Let \(A=\begin{pmatrix} -3 \amp -2\amp 1\\-2\amp 0\amp 4\\-6\amp -3\amp 5\end{pmatrix}\text{.}\) Find the eigenvalues of \(3A^3-5A^2+4I\)
Let \(A\begin{pmatrix} -3 \amp -2\amp 1\\-2\amp 0\amp 4\\-6\amp -3\amp 5\end{pmatrix}\text{.}\) Show that \(A\) satisfies its characteristic equation and hence find \(A^{-1}\text{.}\) Also find \(A^4\text{.}\)
Check if the following matrices are positive definite? \(A_1=\begin{pmatrix}
1\amp -7 \\-7\amp 3
\end{pmatrix};
A_2=\begin{pmatrix} 2 \amp 1\amp 3\\1\amp 4\amp -1\\3\amp -1\amp 2\end{pmatrix};
A_3=\begin{pmatrix} -3 \amp -2\amp 1\\-2\amp 0\amp 4\\1\amp 4\amp 5\end{pmatrix}\)
Find eigenvalues of \(A_2 = \begin{pmatrix} 0 \amp 1\\1 \amp 0\end{pmatrix}\) and \(A_3=\begin{pmatrix} 0 \amp 1\amp 1\\1\amp 0\amp 1\\1\amp 1\amp 0\end{pmatrix}\text{.}\) Can you generalize this?

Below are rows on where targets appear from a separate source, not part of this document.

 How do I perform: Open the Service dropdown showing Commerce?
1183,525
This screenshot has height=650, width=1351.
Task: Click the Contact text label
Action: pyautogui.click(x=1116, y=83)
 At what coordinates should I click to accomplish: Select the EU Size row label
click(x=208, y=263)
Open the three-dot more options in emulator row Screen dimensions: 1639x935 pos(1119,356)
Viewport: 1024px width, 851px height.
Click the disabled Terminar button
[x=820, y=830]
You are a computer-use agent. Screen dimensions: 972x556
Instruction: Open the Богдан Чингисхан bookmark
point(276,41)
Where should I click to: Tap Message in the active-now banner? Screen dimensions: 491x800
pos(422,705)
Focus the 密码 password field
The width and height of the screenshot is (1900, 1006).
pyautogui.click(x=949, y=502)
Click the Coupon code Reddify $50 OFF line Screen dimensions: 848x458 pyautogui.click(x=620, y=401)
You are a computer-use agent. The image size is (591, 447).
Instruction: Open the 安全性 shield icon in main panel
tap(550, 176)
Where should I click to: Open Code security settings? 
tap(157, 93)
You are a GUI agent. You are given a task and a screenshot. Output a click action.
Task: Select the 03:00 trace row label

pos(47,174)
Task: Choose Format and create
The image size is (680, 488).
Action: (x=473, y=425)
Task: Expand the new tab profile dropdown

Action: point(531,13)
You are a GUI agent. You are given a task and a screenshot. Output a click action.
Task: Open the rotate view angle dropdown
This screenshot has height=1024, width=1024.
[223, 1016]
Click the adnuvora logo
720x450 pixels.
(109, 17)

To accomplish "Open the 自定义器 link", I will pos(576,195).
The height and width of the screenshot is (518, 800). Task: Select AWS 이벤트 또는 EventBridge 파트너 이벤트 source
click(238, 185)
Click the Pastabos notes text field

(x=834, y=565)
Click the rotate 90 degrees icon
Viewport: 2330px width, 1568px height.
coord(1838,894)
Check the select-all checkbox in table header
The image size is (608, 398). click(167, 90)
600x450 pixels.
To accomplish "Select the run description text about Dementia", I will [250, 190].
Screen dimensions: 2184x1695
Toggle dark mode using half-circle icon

Find the algebraic and geometric multiplicities of each of the eigenvalues of \(A = \begin{pmatrix} 2 \amp 0 \amp 0 \amp 0\\0 \amp 2 \amp 0 \amp 0\\0 \amp 0 \amp -1 \amp 1\\0 \amp 0 \amp 0 \amp -1\end{pmatrix}\text{.}\) Is this matrix diagonalizable?
Consider the matrix \(A=\left(\begin{array}{rr}
0 \amp \frac{1}{2} \\
-1 \amp \frac{3}{2}
\end{array}\right)\text{.}\) What is \(\displaystyle\lim_{n\to \infty} A^n\text{?}\)
Let \(A\) be a \(3\times 3\) real matrix with eigenvalues \(-1,0,1\) and corresponding eigenvectors \((1, -4, 1), (1, -3, 1), (1, -2, 1/2)\) respectively. Find \(A\text{.}\)
Suppose there are two internet service providers \(A\) and \(B\) in a city. At present \(A\) has 50000 subscriber and \(B\) has 100000 subscribers. A trend shows that every year 60% of \(A\) subscriber move to \(B\) and 40% of \(B\) move to \(A\text{.}\) After 2 year how many subscribers \(A\) and \(B\) will have? What happens in long run?